車は修理中。どうやら60万円を越える修理代がいるようだ。昔ならバンパー交換だけで済んだような事故だったのだが、安全装置がハイテク化された分高額になった。今は台車で走っている。ハードディスクの音楽は聞けないため、NHKラジオを聞きながら走っている。今日は萩原朔太郎のラヂオ漫談からの朗読だった。引用する。
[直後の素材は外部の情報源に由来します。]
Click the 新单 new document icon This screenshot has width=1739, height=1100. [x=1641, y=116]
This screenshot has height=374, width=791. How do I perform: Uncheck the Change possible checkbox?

音楽の芸術的意義は何であらうか。僕にはむつかしいことはわからないが、とにかく、僕等が音楽をきく目的は、美しい旋律や和声からして、快よい陶酔と恍惚とを求めるのだ。決して「芸術的威権の気分」を味わふためではない。然るに音楽会情調といふ奴は、実に芸術の崇高的厳粛性を漂はして、気分的に強制してくるのだ。その為に僕等は悪くかたくなり、へんに重苦しい気分となつてしまつて、少しも音楽的陶酔の快よい境地に浸れない。これは日本の聴衆が、真に「好き」から音楽会に行くのでなく、一種の妙な芸術的意識で、或は文化的虚栄心で、七むづかしい気分を持つて行くからだ。そしてこの悪風潮は、上野音楽学校などの官僚趣味が、一方で少なからず養成したものだ。人々は音楽に対して、もつと楽なフリーの見解をもつて好いのだ。日本で真に音楽の解つてゐる人々は、あの演奏会に集まるハイカラの青年や淑女でなく、実は市井でハーモニカを吹いてる商店の小僧たちである。日本における西洋音楽の健全な将来は、あの小僧たちの成長した未来にある。もしくは浅草のオペラにあつまる民衆の中にある。彼等だけが、本当に音楽をエンジヨイし、音楽の本質を完全に知つてゐるのだ。文化主義的音楽愛好家などは、時代のキザな流行熱で鹿鳴館時代のハイカラの如く、何の根柢もありはしない。
医療の社会的意義とは?、あるいは政治家の存在意義とは?とテーマを替えて、一文書けそうだ。